Source code for ase.io.runner.reader

"""RuNNer input.data support

Read files in RuNNer's input.data file format.

Contains
--------
* `read_runnerdata`: Read structures from a RuNNer input.data file.

Reference
---------
* [The online documentation of RuNNer 2.0](https://runner-suite.gitlab.io/runner2)

Contributors
------------
* Maintainer and Author: [Alexander Knoll](mailto:alexander.knoll@rub.de)
* Author: [Redouan El Haouari](mailto:redouan.elhaouari@rub.de)
"""

import re
from collections.abc import Iterator
from typing import TextIO

from ase.atoms import Atoms
from ase.utils import reader

from .runneratoms import (
    DEFAULT_ATOM_LAYOUT,
    PROP_NAME_DICT,
    RuNNerAtoms,
    Units,
)

# Regex pattern for vector properties like "forces(3)"
_vector_pattern = re.compile(r'([\w\-]+)\((\d+)\)')


def _parse_begin(begin_line: str) -> list[tuple[str, int]]:
    """Parse the begin line to determine per-atom property layout.

    Returns a list of (name, length) for all properties (vector or scalar).
    Scalars have length 1.

    The two default fields "positions" and "element" are skipped.
    """
    fields = begin_line.strip().split()[1:]
    layout: list[tuple[str, int]] = []

    if len(fields) == 0:
        return DEFAULT_ATOM_LAYOUT

    # skip the first two fields (position, element), since they are fixed.
    for field in fields[2:]:
        match = _vector_pattern.fullmatch(field)
        if match:
            name, length = match.group(1), int(match.group(2))
        else:
            name = field
            length = 1

        # Normalize property names by replacing them with the defaults defined
        # in the dictionary PROP_NAME_DICT.
        name = PROP_NAME_DICT.get(name, name)

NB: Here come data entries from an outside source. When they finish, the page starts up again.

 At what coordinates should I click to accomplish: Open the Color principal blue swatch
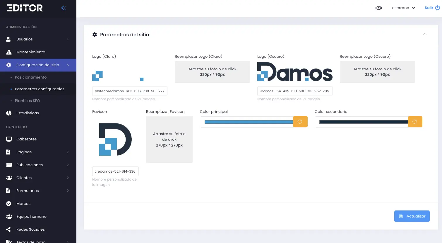coord(249,122)
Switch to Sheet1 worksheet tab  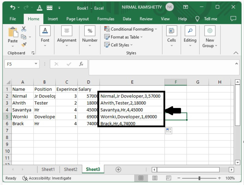48,169
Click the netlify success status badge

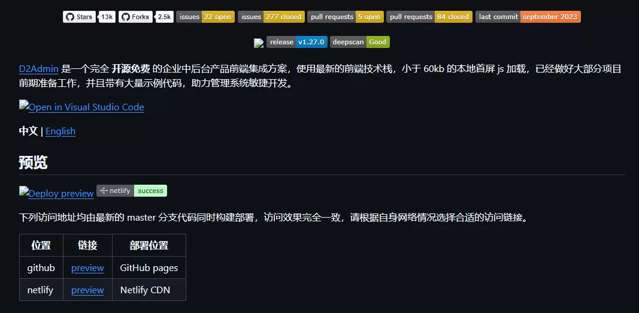coord(132,191)
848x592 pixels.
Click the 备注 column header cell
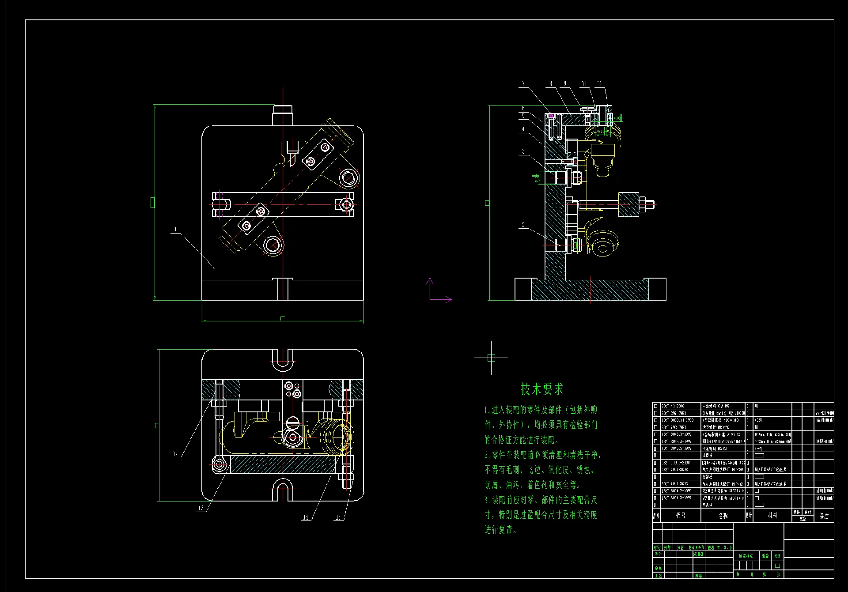coord(824,515)
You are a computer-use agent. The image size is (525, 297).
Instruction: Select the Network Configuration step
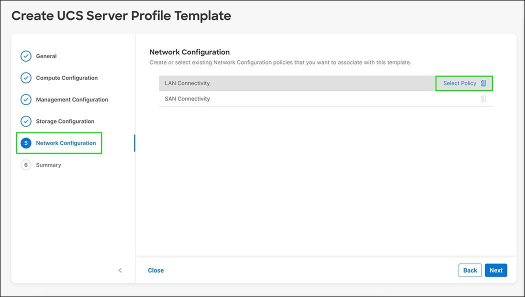coord(66,143)
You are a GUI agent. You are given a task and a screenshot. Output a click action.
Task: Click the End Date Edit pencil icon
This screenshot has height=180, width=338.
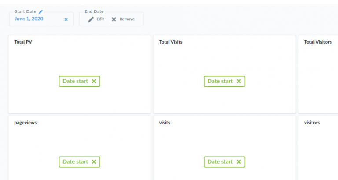(x=91, y=19)
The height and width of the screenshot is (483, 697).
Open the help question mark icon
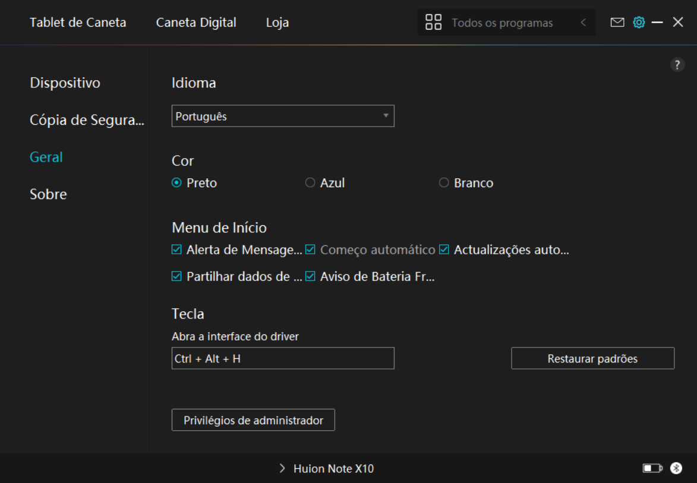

        layout.append((name, length))

    return layout


def _parse_chunk(
    chunk: str, begin_line: str, input_units: Units
) -> RuNNerAtoms:
    """Parse a single chunk into a RuNNerAtoms object."""
    atom_layout = _parse_begin(begin_line)

    runneratoms = RuNNerAtoms(
        atom_layout=atom_layout,
        input_units=input_units,
        num_atom_columns=sum([i for _, i in atom_layout]) + 4,
    )

    for line in chunk.splitlines():
        runneratoms.parse_line(line)

    return runneratoms



[docs]
@reader
def read_runnerdata(
    infile: TextIO,
    index: int | slice = -1,
    input_units: Units = Units.ATOMIC,
    output_units: Units = Units.ASE,
) -> Iterator[Atoms]:
    """Parse all structures within a RuNNer input.data file.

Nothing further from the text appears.